ASSIGNED TASK => Exactly reproduce the lines from the one containing "You are a computer-use" through the last line of the data, both ends included, leaving out pictures.

□ □ □ □ □ □ □

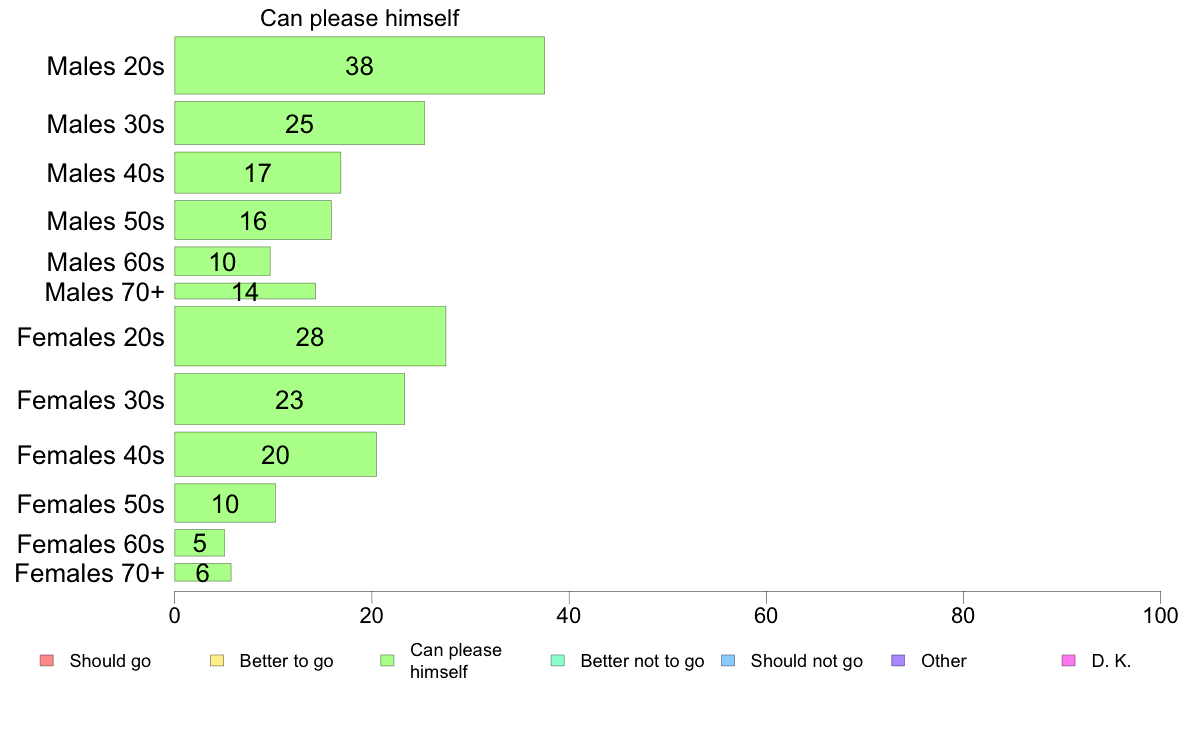Select the Females 70+ row label
The height and width of the screenshot is (736, 1188).
pyautogui.click(x=89, y=573)
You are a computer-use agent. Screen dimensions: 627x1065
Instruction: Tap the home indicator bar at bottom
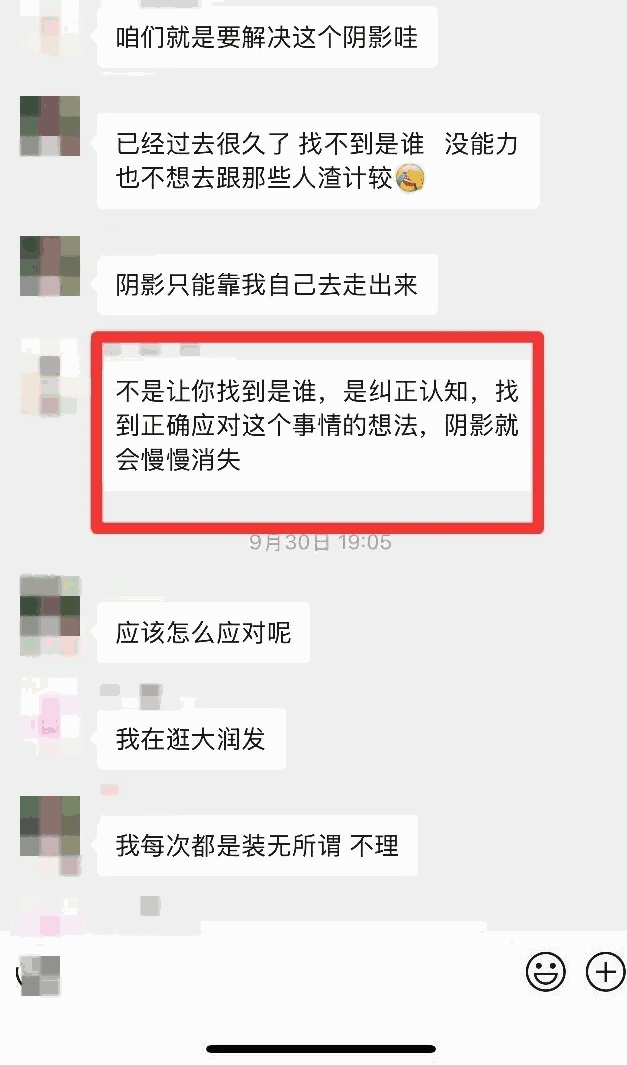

□ □ □ □ □ □ □

THE COMPLETED TASK =>
You are a computer-use agent. Screen dimensions: 627x1065
Instruction: Tap the home indicator bar at bottom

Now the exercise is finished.